File formats (extensions)

These are low-level constant that represents what type of file and are essentially synonymous with file extensions. The file format MP4 is simply a convenient proxy for the file extension mp4. See and resourcces/formatlookup.json.

Format presets (ContentNode-File relation)

Every ContentNode is associated with one or more File objects and nature of this association is represented though the format_preset attribute of the file. The format_preset is the role the file is playing in the content node, e.g., thumbnail, high resolution video, or low resolution video. Note that format presets are represented redundantly as python string in constants/ and as json resources/presetlookup.json.

You can think of the different format presets on a content node as different "slots" to be filled in by files, with certain slots being required while other optional. For examples, for a VideoNode (kind=video) to be a valid content node, it must have at least one video file associated with it filling either the high_res_video slot or the low_res_video slot. Certain slots can have multiple files in them, like the video_subtitle preset, since a VideoNode can have multiple subtitles associated with it for different languages.

The figure below illustrates the structure between content nodes, files, and format presets.

Illustration of the relationships between content kinds (nodes), files, and format presets.

In the Sample shown, the Video Node is of content kind video and has three files associated with it:

  • The first file has file format mp4 and format preset high_res_video
  • The second file is also in mp4 format but the relation to the content node is that low_res_video
  • A third file with format vtt is associated with the content node with a format preset of video_subtitle.

Format presets play a crucial role throughout the Kolibri content ecosystem and govern such things as content validation rules applied by Ricecooker, Kolibri Studio edit rules, and the rendering logic on Kolibri.

File types (ricecooker.files.File subclasses)

Used on Ricecooker as identifiers to represents what type of file when serializing things to JSON as part of the content import process.
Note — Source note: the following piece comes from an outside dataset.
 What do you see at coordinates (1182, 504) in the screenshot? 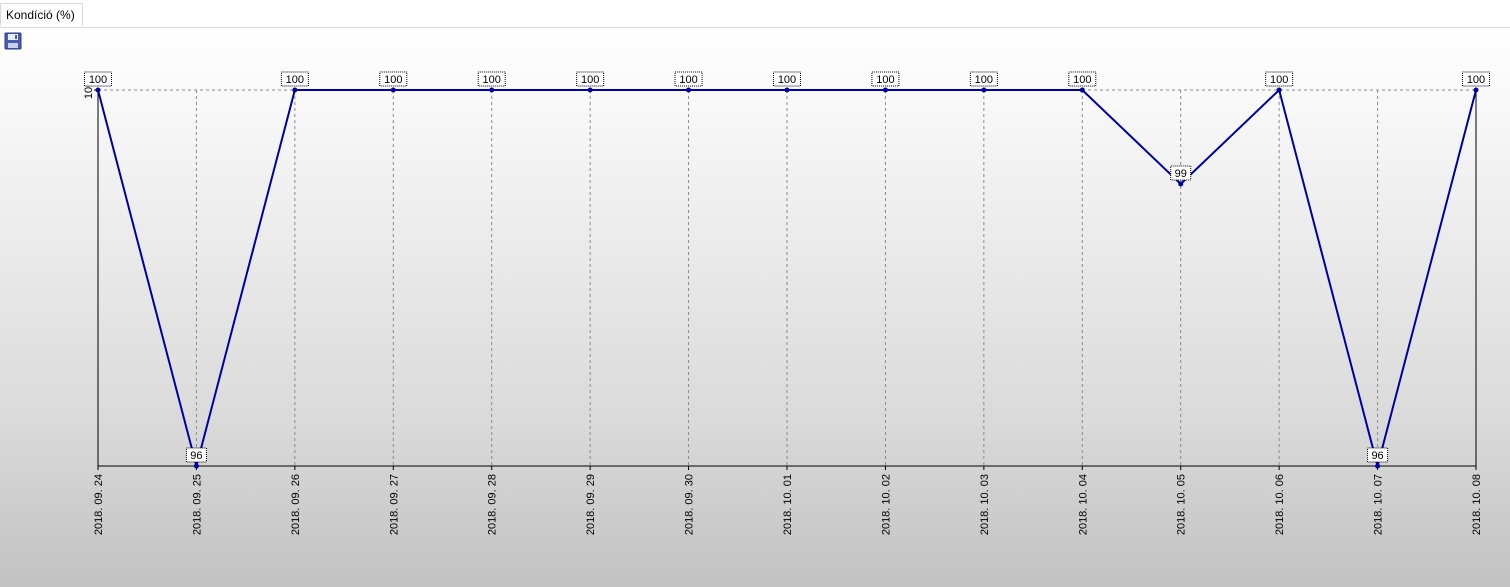
I see `x-tick-label: 2018. 10. 05` at bounding box center [1182, 504].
Note that file types constants are internal to ricecooker operations and are not used in Kolibri Studio or Kolibri.


The file le_utils/constants/ contains identifiers for different question types and mastery models.

Proquint Channel Tokens

The file le_utils/ contains helper methods for generating proquint identifiers for content channels. These are short strings that are easy to enter on devices without a full keyboard, e.g. sutul-hakuh.
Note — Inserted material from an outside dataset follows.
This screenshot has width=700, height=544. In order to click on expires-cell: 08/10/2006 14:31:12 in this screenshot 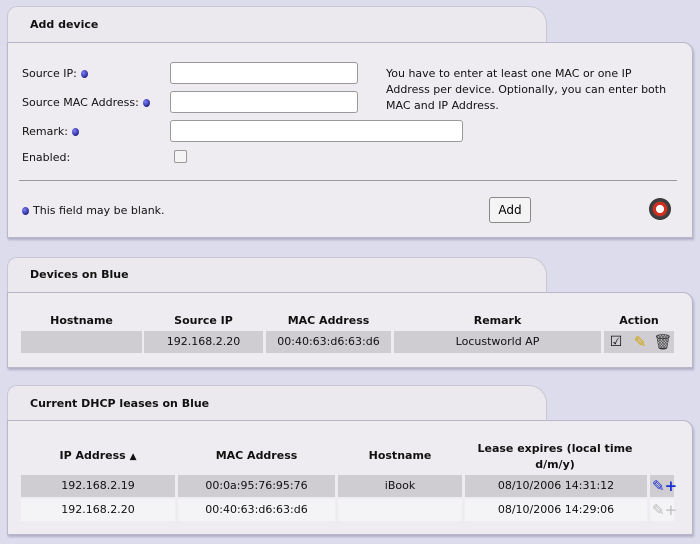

The role constants are used for Role-based access control (RBAC) within the Kolibri platform. Currently, only two levels of visibility are supported:

  • learner (default): content nodes are visible to all Kolibri users
  • coach: content nodes are only visible to Kolibri coaches and administrators

Metadata labels

These are encoded in spec/labels-v*.json. Once a spec has been finalized it will be added to finalized_specs.yml to ensure that CI will fail any future modifications to this specification. This ensures that the resulting built code has consistent ordering so that generated bits for bitmasks are stable across releases. We also require that all names in the specs be globally unique to minimize confusion and reduce the chance of collisions in translations of these terms for users.